• Assigned task
Of the lines below, write out exactly those from the line with "The height and width of the screenshot is (536, 881)." through the line with "You are a GUI", both included, and skip the rest.

• Input records
————

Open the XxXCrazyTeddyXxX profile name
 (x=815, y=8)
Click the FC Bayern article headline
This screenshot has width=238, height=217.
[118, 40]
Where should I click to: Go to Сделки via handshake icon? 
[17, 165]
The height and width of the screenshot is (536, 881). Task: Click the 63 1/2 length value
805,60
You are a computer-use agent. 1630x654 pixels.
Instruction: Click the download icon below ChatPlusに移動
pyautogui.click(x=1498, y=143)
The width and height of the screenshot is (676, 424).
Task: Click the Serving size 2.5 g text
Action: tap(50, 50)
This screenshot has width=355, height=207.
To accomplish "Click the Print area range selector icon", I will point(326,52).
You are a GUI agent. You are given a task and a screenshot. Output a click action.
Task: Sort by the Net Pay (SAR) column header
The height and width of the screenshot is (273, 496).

————

• Solved problem
The height and width of the screenshot is (536, 881). Task: Click the 63 1/2 length value
805,60
You are a computer-use agent. 1630x654 pixels.
Instruction: Click the download icon below ChatPlusに移動
pyautogui.click(x=1498, y=143)
The width and height of the screenshot is (676, 424).
Task: Click the Serving size 2.5 g text
Action: tap(50, 50)
This screenshot has width=355, height=207.
To accomplish "Click the Print area range selector icon", I will point(326,52).
You are a GUI agent. You are given a task and a screenshot. Output a click action.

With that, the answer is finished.